Öte yandan yazılı ve görsel basın organlarının büyük çoğunluğunun haber yaptığı bu tür olaylarda 5187 sayılı Kanun ile benzer konularda hükümler içeren temel kanunları her olayın özelliğine göre ayrı ayrı değerlendirmek gerekir. Basının haber yapma ve yayma özgürlüğü kapsamında, bu tür haberlerin toplumsal bilgilendirme ve duyarlılığı artırma amacıyla gerçekleştirilen kamusal bir etkinlik olduğu, bu noktada kişilik hakları gibi bireysel temel hak ve özgürlükler ile basının haber yapma, dolayısıyla düşünce, bilgiye ulaşma ve fikir özgürlüğünün uzlaştırılması, aralarında adil bir dengenin sağlanması gerekmektedir.
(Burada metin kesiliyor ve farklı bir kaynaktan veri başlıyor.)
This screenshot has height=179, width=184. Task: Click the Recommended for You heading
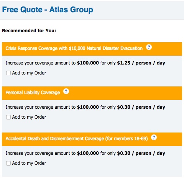29,31
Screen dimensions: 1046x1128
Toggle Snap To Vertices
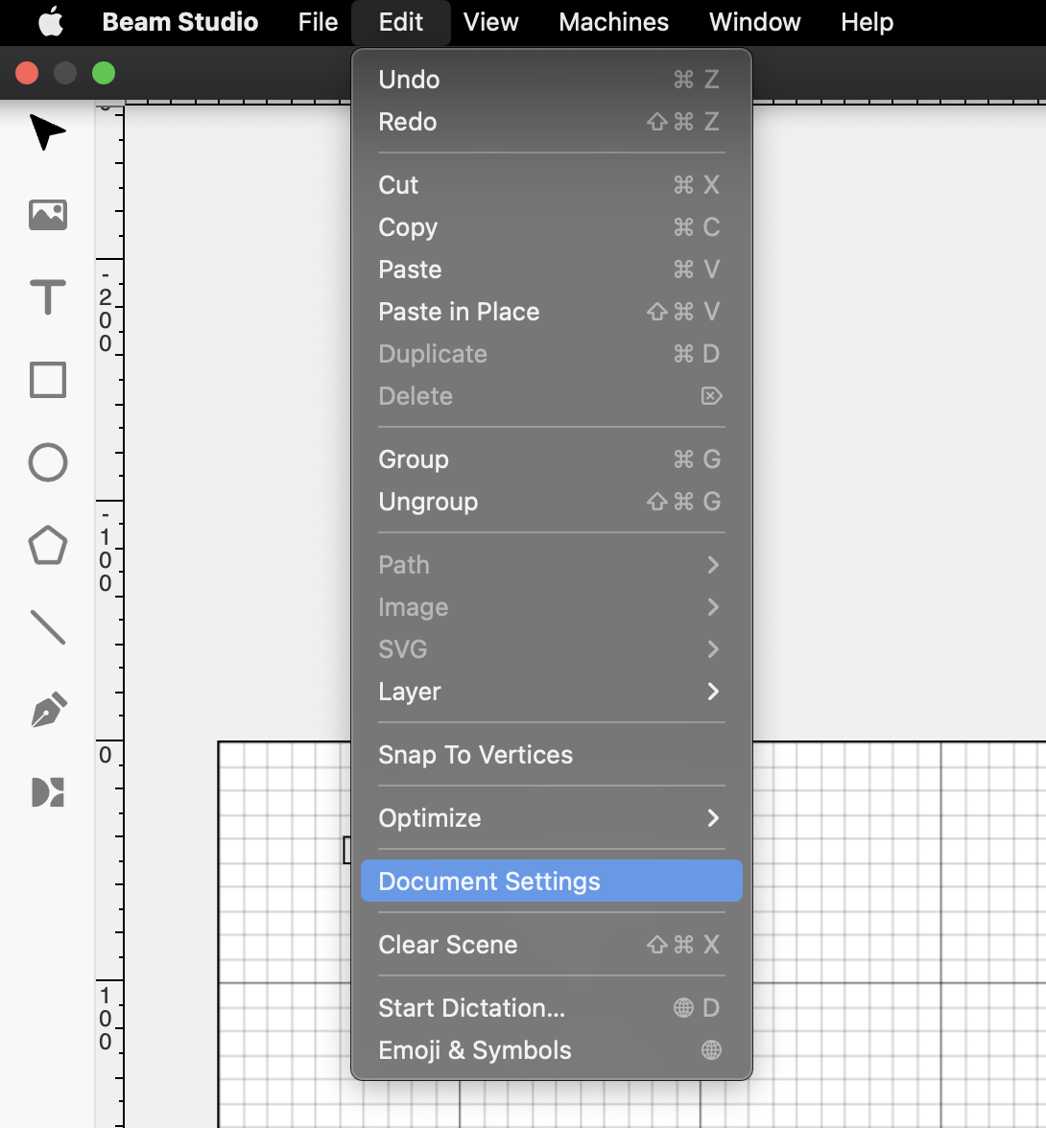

Hemen belirtmek gerekmektedir ki; 5187 sayılı Kanun'un 21. maddesinin a ve b bentlerinde yazılı suçların niteliğine bakılacak olursa Kanunun gerçek amacının, kişilerin karşılaştıkları bazı suçlar nedeniyle haber yapılmalarının normal kişilerin 'ikincil mağduriyetlerine' yol açılmasının engellenmesi olduğu, c fıkrasında ayrıca bir suç türü belirtilmese de küçüklerin kimliklerinin açıklanmasının yasaklanmasının amacının ise, normal insanlar için önlenmeye çalışılan ikincil mağduriyetin sadece belli suçlar için değil, tüm suçlar için önlenmesi, küçüklerin başlarına gelen ve konusu suç oluşturan fiiller nedeniyle onları toplum içinde rencide olabilecekleri, geleceklerinde onları kötü anlamda etkileyebilecek bir takım sonuçlara yol açabileceği benzer ihtimaller karşısında savunmasız kalmalarını engellemek olduğu düşünülebilir.
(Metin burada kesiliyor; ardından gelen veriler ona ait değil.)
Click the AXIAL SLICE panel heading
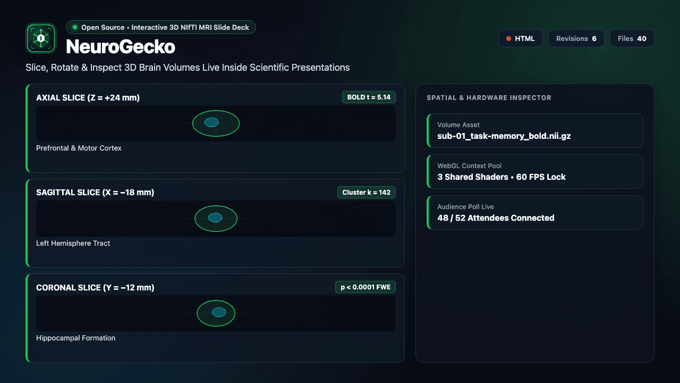 88,98
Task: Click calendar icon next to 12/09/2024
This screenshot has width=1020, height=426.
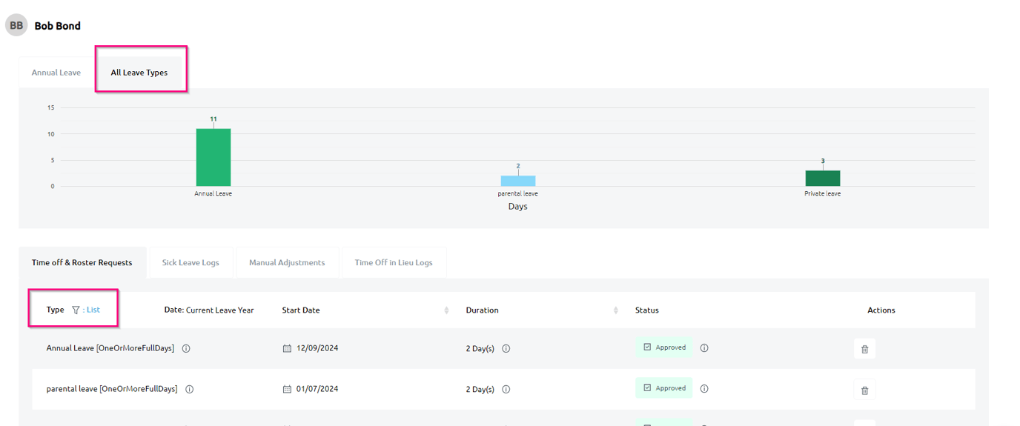Action: coord(287,348)
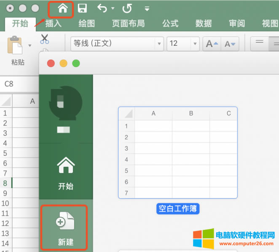Open the 公式 ribbon tab
Viewport: 279px width, 252px height.
(x=170, y=24)
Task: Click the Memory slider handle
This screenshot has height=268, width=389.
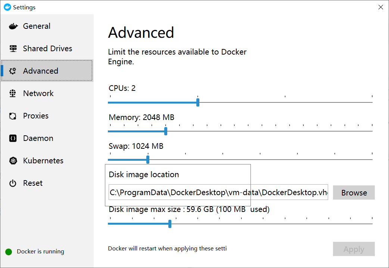Action: coord(166,131)
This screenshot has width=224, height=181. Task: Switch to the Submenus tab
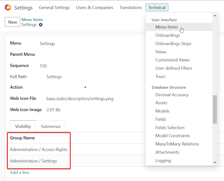(x=51, y=126)
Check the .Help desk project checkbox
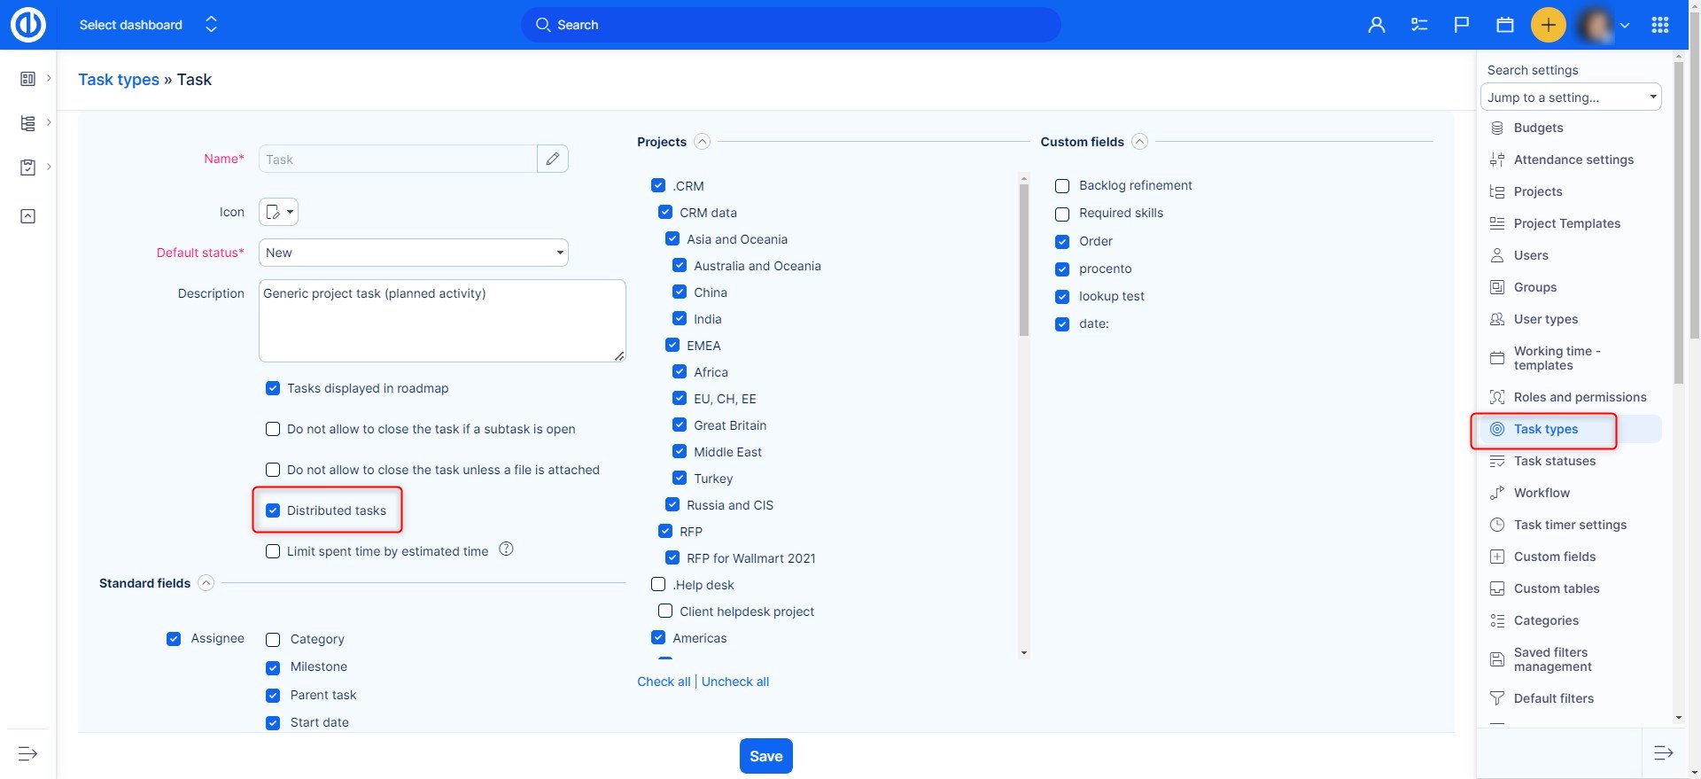 click(658, 585)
Bu açıklamalardan sonra somut olaya gelince;
Sanık ...'in sorumlu müdür, sanık ...'ın sorumlu müdürün bağlı bulunduğu yetkili olarak görev yaptığı Bugün gazetesinin 07.05.2013 tarihli nüshasının 1-5. sayfalarında yer alan 'Yer delinde ...'i yuttu' ve 'Çukura düşen öğrenciyi itfaiye kurtardı' başlığı ile yayımlanan ve içeriğindeki '13 yaşındaki öğrenci...'in yolda yürüken birden yerin çökmesi sonucu kendiliğinden açılan çukura düşmesine' ilişkin haberde 'taksirle yaralama' suçunun mağduru olan küçüğün kimliğinin tanınmasına yol açacak derecede fotoğrafının yayımlanması ve isminin açıklanması olayı üzerine kamu davası açılması karşısında, haberin güncel ve gerçek olması, kamuoyunun ilgisini konu üzerine dikkat çekerek ilgililer hakkında denetim görevini üstlenmesi, haberde olay nedeniyle düştüğü çukurdan kurtarılması fotoğrafının yayınlanmasındaki maksadın dikkat çekmek ve çarpıcılığı artırmak yönündeki işlevi, haberin özetlenme ve açıklanış şekli ile konusu arasında düşünsel bir bağ bulunması ve mağdur hakkında haber içeriğinde küçüğü küçültücü veya kişilik haklarını ihlal eden ifadelere yer verilmemesi, okuyucuda mağdurun hukuki yararının ihlal edildiği ve ikincil mağduriyetine yol açtığı izlenimi uyandırmadığı cihetle, sanıklar hakkında beraat yerine yazılı şekilde mahkumiyet kararı verilmesi,
Kanuna aykırı ve sanıklar müdafiinin temyiz nedenleri bu itibarla yerinde görüldüğünden tebliğnameye aykırı olarak HÜKÜMLERİN 5320 sayılı Kanun'un 8/1. maddesi gereğince uygulanması gereken 1412 sayılı CMUK'nın 321. maddesi uyarınca BOZULMASINA, yargılamanın bozma öncesi aşamadan başlayarak sürdürülüp sonuçlandırılmak üzere dosyanın mahkemesine gönderilmesine, 28/12/2017 tarihinde oyçokluğuyla karar verildi.
KARŞI OY
Sayın Çoğunluk ile aramızdaki uyuşmazlık; taksirli suç mağduru olan küçüğe ilişkin haberde küçük mağdurun ad ve soyadı ile fotoğrafına yer verilmek suretiyle kimliğinin açıklanması fiilinin Basın Kanunu’nun 21/c maddesindeki suçu oluşturup oluşturmayacağına ilişkindir.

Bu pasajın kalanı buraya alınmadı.